During solidification of metallic alloys, thermosolutal natural convection plays a significant role in grain nucleation, subsequent growth and morphology, as well as the formation of casting defects. In this work, an Al-5wt%Ti-1wt%B inoculated Al-20wt%Cu alloy was solidified, near-isothermally, using a Bridgman-type gradient furnace, while being monitored in real-time via in-situ X-radiography as part of a parabolic flight microgravity campaign. Each parabola consisted of a transition through 24 seconds of hypergravity (1.8 g), followed by 22 seconds of microgravity, and a then a further 24 seconds of hypergravity. Solidification was controlled such that nucleation occurred coincident with the onset of microgravity. This allowed for the effects of microgravity on equiaxed nucleation and initial growth, followed by continuing solidification in hypergravity, to be observed, as well as the effect on the semi-coherent grain structure when transitioning between the two.

In situ X-ray observations of gas porosity interactions with dendritic microstructures during solidification of Al-based alloys

In situ X-radiography solidification experiments were performed on Al-based alloys, using both synchrotron and laboratory-based X-ray sources, in conjunction with a gradient furnace and a newly developed isothermal furnace, respectively. The effect of gas porosity nucleation and growth within the semi-solid mush during both columnar and equiaxed solidification was thereby observed. In all experimental cases examined, gas porosity was observed to nucleate and grow within the field-of-view (FOV) causing various levels of distortion to the semi-solid mush, and thereafter disappearing from the sample leaving no permanent voids within the solidified microstructure. During columnar growth, a single bubble caused severe remelting and destruction of primary trunks leading to secondary fragmentation and evidence of blocking of the columnar front. Equiaxed solidification was performed under microgravity-like conditions with restricted grain motion in the FOV. The degree to which the nucleated gas bubbles affected the surrounding grain structure increased with increasing solid fraction. However, bubble sphericity remained unaffected by apparent solid fraction or grain coherency.

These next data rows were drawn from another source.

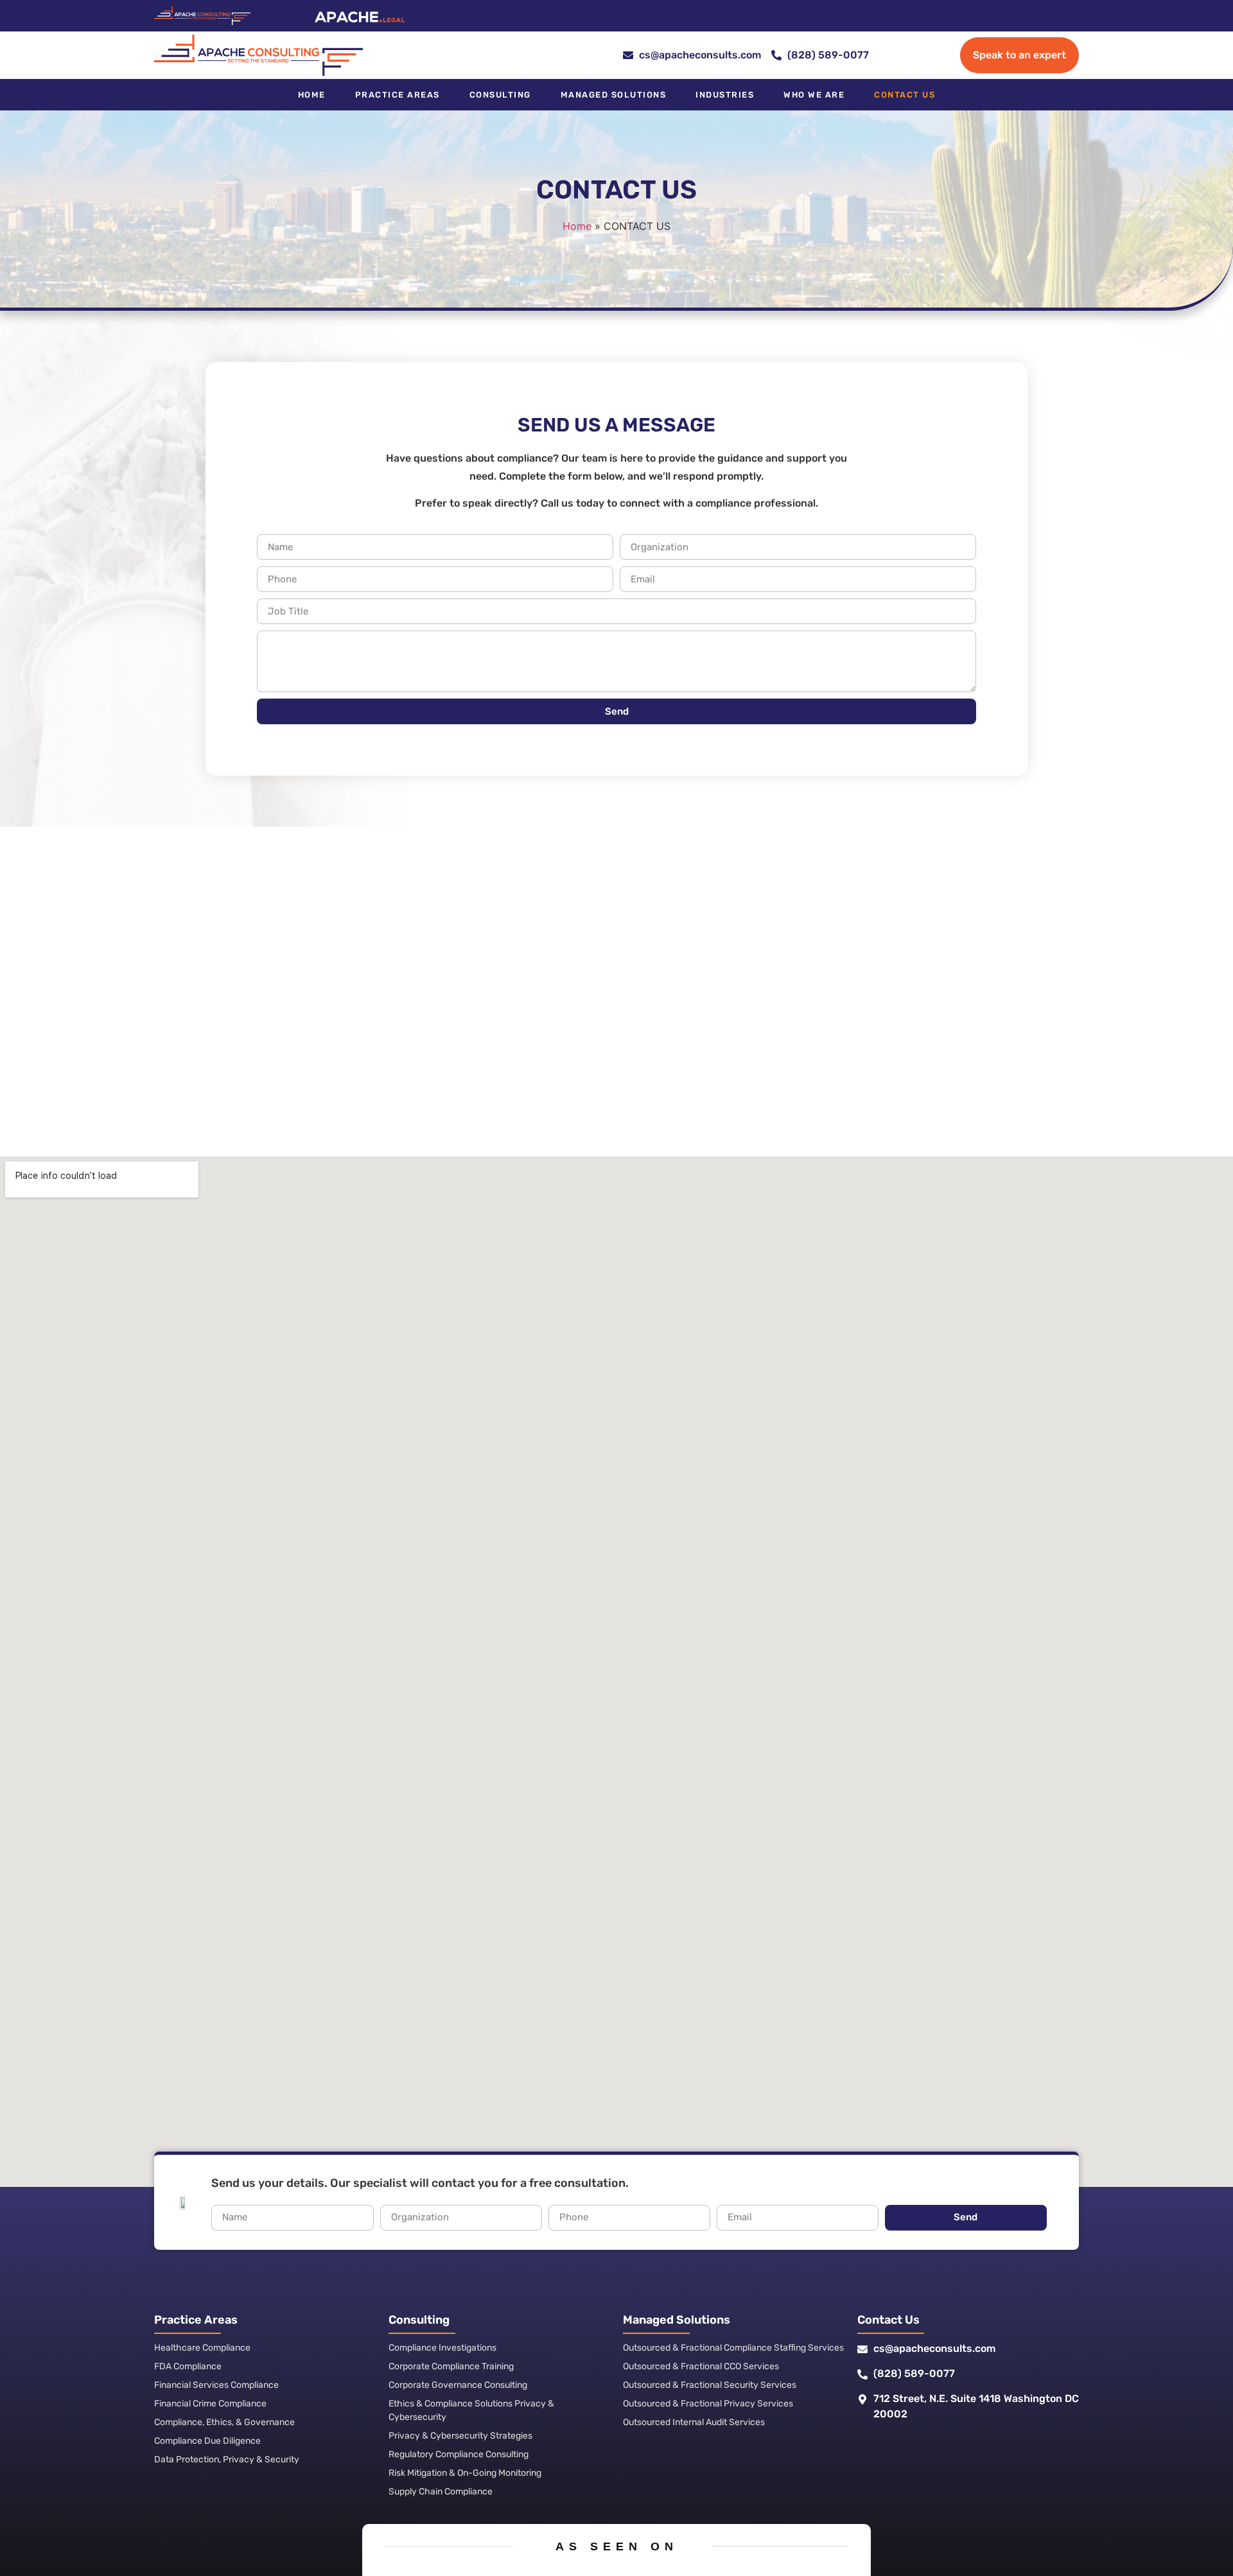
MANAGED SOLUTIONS (614, 95)
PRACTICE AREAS (397, 95)
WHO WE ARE (813, 95)
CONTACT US (904, 95)
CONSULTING (500, 95)
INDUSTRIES (724, 95)
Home (312, 95)
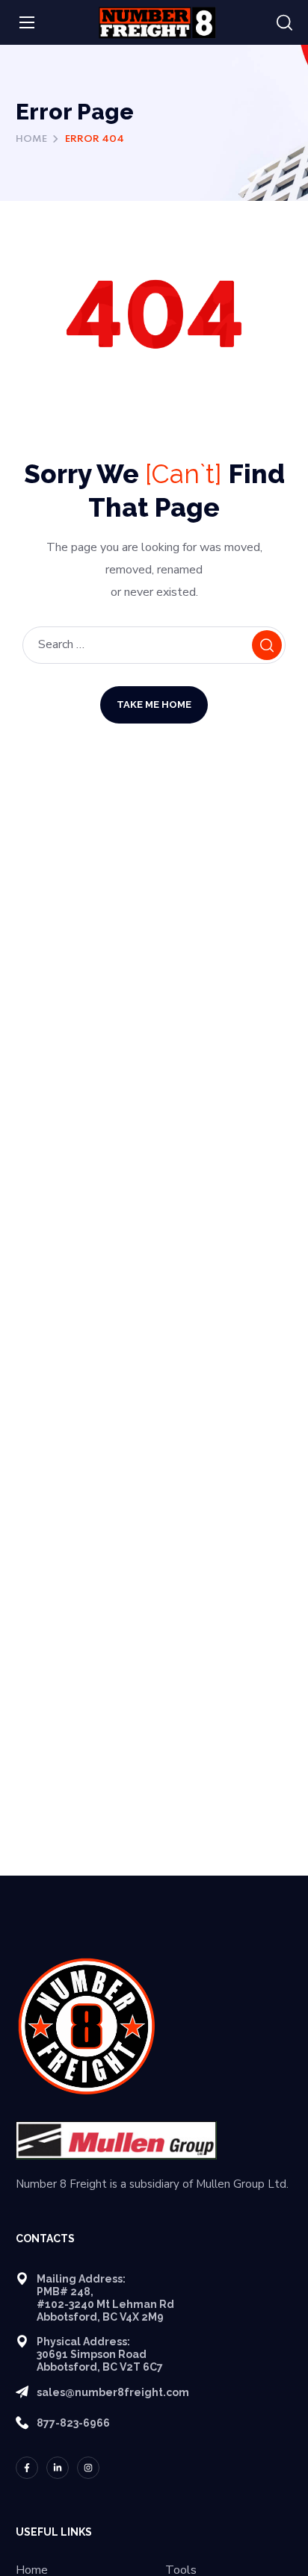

In‐Situ X‐Ray Radiographic Observations of Eutectic Transformations in Al‐Cu Alloys

In-situ X-ray radiography is currently being used to study solidification processes in a wide range of binary and ternary alloy systems. In this study, thin samples of hypoeutectic Al-Cu alloys were mounted in a Bridgman furnace and solidified near-isothermally from above the liquidus to below the eutectic. The eutectic transformation was easily identified from a contrast difference between the semi-solid mush and the fully solid phase in the field of view (FOV). By virtue of real time in-situ X-ray radiography, and image analysis techniques, it was possible to directly observe and measure eutectic nucleation as well as transformation rate across the FOV. Post-solidified samples were then subjected to further microstructural analysis, whereby the lamellar eutectic spacings were measured at random locations across the FOV region. The lamellar spacings were correlated to the eutectic transformation rate and the results compared to theoretical predictions. Reasonable agreement was observed and some interesting observations are noted, e.g. liquid feeding induced grain motion and the possible precursor to hot tearing.